Gathering data from other GCNs (Andreoni et al., GCN #31590; Lipunov et
al., GCN #31600; Kumar et al., GCN #31597; Pankov et al., GCNs #31593,
#31625; Perley, GCN #31594), and assuming a GRB time one hour before the
first detection (note the exact choice of time has little influence on
the late decay slope), we find the transient is described by an
achromatic decay with slope alpha = 1.05 +/- 0.05. The SED is described,
similar to the result Perley (GCN #31594) found, by a simple power-law
with slope beta = 1.29 +/- 0.22. This is slightly steeper than usual for
synchrotron radiation from a typical GRB afterglow, indicating some
extra extinction may play a role, as might be expected from the high
X-ray column density found by NICER (Pasham et al., GCN #31601).
Using the known redshift and the spectral slope, we shift the afterglow
into the z = 1 frame (following Kann, Klose & Zeh 2006, ApJ, 641, 993).

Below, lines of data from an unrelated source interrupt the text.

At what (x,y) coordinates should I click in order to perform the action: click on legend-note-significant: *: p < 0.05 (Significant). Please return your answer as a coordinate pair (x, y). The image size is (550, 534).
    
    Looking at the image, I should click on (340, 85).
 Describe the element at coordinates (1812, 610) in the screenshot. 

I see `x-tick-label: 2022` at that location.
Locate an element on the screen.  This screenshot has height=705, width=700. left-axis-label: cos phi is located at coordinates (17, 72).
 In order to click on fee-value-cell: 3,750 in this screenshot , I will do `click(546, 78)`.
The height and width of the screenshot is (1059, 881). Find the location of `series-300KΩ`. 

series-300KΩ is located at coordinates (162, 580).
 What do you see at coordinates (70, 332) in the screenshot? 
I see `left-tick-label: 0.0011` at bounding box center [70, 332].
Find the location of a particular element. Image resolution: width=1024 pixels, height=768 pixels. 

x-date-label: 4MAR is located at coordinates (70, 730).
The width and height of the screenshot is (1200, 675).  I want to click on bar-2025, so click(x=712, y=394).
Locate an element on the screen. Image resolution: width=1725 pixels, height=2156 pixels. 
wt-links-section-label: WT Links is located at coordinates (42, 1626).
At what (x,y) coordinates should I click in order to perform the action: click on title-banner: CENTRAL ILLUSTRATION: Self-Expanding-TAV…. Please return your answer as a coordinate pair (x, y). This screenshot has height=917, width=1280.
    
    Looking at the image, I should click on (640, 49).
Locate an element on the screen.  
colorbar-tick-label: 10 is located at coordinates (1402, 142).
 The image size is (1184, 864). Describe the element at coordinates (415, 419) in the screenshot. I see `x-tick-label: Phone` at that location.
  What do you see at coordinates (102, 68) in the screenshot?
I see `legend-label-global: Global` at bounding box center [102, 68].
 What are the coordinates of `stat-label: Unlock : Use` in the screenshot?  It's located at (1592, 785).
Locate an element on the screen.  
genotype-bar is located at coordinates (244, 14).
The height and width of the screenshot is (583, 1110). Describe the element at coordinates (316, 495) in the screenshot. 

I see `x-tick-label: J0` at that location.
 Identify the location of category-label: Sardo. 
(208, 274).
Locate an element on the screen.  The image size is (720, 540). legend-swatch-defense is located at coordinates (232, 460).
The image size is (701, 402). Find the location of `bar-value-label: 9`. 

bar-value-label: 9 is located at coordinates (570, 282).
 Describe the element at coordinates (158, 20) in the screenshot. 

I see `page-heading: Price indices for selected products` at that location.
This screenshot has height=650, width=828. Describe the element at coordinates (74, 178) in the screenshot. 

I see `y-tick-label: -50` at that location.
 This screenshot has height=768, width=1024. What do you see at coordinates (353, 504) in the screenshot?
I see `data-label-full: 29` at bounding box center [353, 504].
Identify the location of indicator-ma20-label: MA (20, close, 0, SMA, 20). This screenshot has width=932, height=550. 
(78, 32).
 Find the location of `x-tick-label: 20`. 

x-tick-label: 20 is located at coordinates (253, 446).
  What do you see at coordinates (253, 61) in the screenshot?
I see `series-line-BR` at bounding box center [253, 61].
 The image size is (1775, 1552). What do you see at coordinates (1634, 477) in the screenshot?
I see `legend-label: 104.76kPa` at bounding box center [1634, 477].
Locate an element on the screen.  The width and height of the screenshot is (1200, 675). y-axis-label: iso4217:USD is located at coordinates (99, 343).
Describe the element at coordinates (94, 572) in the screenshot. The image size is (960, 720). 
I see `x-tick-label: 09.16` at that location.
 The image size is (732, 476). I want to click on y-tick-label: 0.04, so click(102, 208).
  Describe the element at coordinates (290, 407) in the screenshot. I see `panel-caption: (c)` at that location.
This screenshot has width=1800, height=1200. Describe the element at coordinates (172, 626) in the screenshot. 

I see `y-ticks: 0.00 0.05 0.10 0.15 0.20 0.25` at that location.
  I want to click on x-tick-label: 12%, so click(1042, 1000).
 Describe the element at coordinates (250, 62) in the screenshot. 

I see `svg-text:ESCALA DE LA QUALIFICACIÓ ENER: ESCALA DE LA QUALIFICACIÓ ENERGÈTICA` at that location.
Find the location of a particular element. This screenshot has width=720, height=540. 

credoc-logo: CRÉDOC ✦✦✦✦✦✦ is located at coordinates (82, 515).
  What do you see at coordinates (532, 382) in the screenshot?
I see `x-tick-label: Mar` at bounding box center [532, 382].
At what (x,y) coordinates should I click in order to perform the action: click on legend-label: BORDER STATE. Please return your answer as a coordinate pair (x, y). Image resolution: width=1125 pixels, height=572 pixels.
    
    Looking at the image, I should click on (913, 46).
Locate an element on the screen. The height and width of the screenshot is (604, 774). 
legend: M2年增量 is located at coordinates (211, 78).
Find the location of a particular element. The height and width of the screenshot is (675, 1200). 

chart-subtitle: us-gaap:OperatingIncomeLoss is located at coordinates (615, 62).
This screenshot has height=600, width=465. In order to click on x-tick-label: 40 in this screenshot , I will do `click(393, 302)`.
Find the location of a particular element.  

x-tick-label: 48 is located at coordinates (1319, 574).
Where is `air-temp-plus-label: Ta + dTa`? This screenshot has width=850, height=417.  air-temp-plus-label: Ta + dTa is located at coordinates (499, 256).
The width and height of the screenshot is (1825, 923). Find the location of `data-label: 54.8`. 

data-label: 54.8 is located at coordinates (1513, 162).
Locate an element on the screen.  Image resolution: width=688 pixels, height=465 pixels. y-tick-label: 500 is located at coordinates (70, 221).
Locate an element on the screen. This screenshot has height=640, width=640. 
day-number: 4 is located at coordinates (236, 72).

We find that at 6.2 days (z = 1 frame), this transient is among the ten
most luminous GRB afterglows, yielding further evidence that it itself
is a bona fide GRB afterglow. The long rise indicates an off-axis
origin, and the luminous afterglow makes it likely the initial GRB was
very energetic. So far no viable candidates have been reported by the
IPN (it is not positionally coincident with the short GRB 220211A,
Andreoni et al., GCN #31590; also we note a short GRB at such a high
redshift would not be expected to have such a luminous afterglow),
leading to the conclusion that the off-axis angle was large enough to
strongly suppress the prompt emission - a true orphan afterglow.